Before he turned 20, Bregovic formed Bijelo dugme, a Balkan rock
band that was so popular, they were referred to as the “Yugoslav
Beatles.” One writer even noted they’d sold more records than there
were record players in the country. The band performed from 1974 to
1989, just before the Bosnian War started.

Bregovic began composing film music around that time. His first
project was the score for director Emir Kusturica’s Time of the
Gypsies
in 1989. He followed that with Kusturica’s Arizona
Dream
, which starred Johnny Depp and Faye Dunaway; Iggy Pop sang
Bregovic’s songs on the soundtrack. Three years ago, he scored
Borat. He’s also written for singer Cesaria Evora. In all, he’s
sold more than six million albums.

In 1998, Bregovic founded the Weddings and Funerals Orchestra.
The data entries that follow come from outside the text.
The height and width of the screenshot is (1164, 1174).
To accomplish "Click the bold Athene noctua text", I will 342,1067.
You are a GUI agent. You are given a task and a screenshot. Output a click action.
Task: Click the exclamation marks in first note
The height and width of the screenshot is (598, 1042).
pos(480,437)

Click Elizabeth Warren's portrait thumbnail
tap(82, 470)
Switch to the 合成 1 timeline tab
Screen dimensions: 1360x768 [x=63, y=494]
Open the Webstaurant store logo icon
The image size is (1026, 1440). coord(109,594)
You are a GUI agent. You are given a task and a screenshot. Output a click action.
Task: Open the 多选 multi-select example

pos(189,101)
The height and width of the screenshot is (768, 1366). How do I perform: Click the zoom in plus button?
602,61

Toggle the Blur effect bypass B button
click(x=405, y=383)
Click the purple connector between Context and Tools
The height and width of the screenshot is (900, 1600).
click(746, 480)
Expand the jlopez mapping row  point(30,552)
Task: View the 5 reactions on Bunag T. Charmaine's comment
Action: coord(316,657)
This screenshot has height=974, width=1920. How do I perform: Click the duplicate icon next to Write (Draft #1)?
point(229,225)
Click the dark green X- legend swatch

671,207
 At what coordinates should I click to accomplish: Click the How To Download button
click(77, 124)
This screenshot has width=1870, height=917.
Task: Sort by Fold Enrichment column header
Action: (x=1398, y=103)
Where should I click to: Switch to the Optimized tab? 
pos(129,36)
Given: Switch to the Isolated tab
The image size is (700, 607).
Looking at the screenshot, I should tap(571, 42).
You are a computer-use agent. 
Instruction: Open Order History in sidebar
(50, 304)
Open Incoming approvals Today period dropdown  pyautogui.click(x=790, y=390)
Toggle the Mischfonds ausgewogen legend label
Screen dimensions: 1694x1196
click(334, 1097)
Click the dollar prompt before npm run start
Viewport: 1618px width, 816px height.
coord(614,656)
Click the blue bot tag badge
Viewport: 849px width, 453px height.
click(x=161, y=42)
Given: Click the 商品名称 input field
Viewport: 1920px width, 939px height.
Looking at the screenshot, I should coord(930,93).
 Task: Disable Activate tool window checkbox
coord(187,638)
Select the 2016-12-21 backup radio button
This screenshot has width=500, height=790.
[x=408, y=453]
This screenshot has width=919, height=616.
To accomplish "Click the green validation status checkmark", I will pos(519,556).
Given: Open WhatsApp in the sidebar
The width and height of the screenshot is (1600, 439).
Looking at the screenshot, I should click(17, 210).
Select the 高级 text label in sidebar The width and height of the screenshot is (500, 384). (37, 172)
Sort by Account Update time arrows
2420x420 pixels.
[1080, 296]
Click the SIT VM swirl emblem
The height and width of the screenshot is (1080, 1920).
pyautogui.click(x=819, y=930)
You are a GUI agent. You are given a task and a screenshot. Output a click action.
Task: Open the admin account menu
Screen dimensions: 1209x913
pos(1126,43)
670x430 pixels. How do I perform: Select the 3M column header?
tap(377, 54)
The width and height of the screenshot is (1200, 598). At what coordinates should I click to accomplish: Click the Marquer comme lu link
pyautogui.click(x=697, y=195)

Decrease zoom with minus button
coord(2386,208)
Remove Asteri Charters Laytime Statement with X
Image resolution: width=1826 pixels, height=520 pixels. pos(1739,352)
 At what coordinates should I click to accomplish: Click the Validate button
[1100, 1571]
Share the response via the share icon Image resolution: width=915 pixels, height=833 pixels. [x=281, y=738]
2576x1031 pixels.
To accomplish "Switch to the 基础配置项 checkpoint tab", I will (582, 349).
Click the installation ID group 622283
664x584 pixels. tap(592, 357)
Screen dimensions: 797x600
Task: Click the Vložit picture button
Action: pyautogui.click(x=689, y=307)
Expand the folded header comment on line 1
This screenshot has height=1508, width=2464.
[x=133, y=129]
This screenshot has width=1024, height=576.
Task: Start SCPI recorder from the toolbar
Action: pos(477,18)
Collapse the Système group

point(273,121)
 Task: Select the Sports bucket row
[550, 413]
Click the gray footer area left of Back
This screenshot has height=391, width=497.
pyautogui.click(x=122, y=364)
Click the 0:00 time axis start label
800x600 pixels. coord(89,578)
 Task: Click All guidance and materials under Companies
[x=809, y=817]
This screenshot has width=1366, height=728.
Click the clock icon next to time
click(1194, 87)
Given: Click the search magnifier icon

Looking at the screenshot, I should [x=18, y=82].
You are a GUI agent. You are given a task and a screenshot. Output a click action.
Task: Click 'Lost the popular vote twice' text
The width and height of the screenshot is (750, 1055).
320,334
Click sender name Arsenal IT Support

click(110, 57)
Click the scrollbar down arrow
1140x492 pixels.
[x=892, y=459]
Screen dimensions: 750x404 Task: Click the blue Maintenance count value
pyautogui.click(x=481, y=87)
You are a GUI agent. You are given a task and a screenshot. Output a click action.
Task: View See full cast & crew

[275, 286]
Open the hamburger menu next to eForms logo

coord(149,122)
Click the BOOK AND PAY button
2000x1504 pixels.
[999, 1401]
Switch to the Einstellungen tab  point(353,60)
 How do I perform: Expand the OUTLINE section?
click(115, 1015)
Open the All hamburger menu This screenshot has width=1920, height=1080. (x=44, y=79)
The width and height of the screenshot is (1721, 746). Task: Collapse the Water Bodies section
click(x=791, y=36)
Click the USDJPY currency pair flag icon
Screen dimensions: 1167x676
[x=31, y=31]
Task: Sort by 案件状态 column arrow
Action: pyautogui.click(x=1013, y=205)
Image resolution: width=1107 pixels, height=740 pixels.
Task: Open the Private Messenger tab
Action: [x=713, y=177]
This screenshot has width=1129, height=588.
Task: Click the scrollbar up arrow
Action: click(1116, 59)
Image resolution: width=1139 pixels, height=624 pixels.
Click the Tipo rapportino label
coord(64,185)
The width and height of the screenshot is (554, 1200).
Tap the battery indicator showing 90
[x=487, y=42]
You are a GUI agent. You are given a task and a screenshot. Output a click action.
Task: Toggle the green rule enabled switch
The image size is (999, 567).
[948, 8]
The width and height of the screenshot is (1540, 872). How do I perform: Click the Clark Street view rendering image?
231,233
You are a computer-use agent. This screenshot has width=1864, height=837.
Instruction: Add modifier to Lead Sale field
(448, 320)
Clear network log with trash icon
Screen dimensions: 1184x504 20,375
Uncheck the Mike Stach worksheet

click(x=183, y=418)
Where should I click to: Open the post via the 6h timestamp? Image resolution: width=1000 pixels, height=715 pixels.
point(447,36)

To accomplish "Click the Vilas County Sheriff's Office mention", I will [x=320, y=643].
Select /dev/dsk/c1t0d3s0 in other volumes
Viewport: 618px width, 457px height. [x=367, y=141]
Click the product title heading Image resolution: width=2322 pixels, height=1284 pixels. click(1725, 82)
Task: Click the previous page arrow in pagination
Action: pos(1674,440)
It’s
got almost nothing in common with the mercenary cover bands you hear at
weddings over here. “I’m from a place where a wedding or funeral is
still the two most important things in [a person’s] life,” he says. “My
first trumpet player comes from a village of 20 houses, and when he got
married, he had 1,500 people there for three days. In this place, there
are huge stars that still play weddings.”

Bregovic isn’t one of them. His Weddings and Funerals Orchestra
plays mostly original music informed by Balkan traditions, in concert
settings. To build the band, he looked for players that would give the
group an aggressive, rustic sound. “I throw out all the new woodwinds
and replace them with old woodwinds,” he says. “I throw out all the
brass and replace it with Gypsy brass. It’s always a little bit out of
tune. It’s a little bit like punk. It’s not just the music.”

There’s another punk ideal Bregovic subscribes to: He likes to drink
onstage. He prefers plum brandy, “slivovitz” — which happens to
be the name of the first section of the two-part Alkohol. The
second is called “champagne.” But, adds Bregovic, “The only place I drink is onstage.”